• ASSIGNMENT
Below is a set of records. Repeat all of them exactly.

(Beginning of DATA RECORDS)

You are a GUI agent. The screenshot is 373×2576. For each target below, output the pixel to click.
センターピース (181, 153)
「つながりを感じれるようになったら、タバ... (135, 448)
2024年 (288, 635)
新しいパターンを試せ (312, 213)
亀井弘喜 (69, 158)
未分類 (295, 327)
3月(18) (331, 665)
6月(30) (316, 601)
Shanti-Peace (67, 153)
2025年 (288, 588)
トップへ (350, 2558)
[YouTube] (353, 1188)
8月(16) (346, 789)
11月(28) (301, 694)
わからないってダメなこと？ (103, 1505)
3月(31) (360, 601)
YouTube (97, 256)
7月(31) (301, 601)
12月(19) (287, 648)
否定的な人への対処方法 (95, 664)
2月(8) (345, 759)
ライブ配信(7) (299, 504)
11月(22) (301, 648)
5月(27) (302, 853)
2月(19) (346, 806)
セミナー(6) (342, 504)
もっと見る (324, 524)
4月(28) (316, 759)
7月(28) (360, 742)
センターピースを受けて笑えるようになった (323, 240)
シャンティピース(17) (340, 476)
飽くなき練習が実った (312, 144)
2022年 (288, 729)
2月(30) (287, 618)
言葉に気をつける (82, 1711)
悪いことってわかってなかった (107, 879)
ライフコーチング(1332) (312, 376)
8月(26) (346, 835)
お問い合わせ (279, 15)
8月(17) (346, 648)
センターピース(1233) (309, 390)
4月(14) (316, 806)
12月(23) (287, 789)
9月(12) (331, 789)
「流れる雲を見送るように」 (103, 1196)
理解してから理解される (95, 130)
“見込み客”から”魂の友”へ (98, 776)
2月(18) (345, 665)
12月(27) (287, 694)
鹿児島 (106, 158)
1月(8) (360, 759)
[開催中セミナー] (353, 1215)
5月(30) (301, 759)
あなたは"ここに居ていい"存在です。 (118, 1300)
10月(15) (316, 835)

(End of DATA RECORDS)

• EXERCISE RESPONSE
You are a GUI agent. The screenshot is 373×2576. For each target below, output the pixel to click.
センターピース (181, 153)
「つながりを感じれるようになったら、タバ... (135, 448)
2024年 (288, 635)
新しいパターンを試せ (312, 213)
亀井弘喜 (69, 158)
未分類 (295, 327)
3月(18) (331, 665)
6月(30) (316, 601)
Shanti-Peace (67, 153)
2025年 (288, 588)
トップへ (350, 2558)
[YouTube] (353, 1188)
8月(16) (346, 789)
11月(28) (301, 694)
わからないってダメなこと？ (103, 1505)
3月(31) (360, 601)
YouTube (97, 256)
7月(31) (301, 601)
12月(19) (287, 648)
否定的な人への対処方法 (95, 664)
2月(8) (345, 759)
ライブ配信(7) (299, 504)
11月(22) (301, 648)
5月(27) (302, 853)
2月(19) (346, 806)
セミナー(6) (342, 504)
もっと見る (324, 524)
4月(28) (316, 759)
7月(28) (360, 742)
センターピースを受けて笑えるようになった (323, 240)
シャンティピース(17) (340, 476)
飽くなき練習が実った (312, 144)
2022年 (288, 729)
2月(30) (287, 618)
言葉に気をつける (82, 1711)
悪いことってわかってなかった (107, 879)
ライフコーチング(1332) (312, 376)
8月(26) (346, 835)
お問い合わせ (279, 15)
8月(17) (346, 648)
センターピース(1233) (309, 390)
4月(14) (316, 806)
12月(23) (287, 789)
9月(12) (331, 789)
「流れる雲を見送るように」 (103, 1196)
理解してから理解される (95, 130)
“見込み客”から”魂の友”へ (98, 776)
2月(18) (345, 665)
12月(27) (287, 694)
鹿児島 (106, 158)
1月(8) (360, 759)
[開催中セミナー] (353, 1215)
5月(30) (301, 759)
あなたは"ここに居ていい"存在です。 (118, 1300)
10月(15) (316, 835)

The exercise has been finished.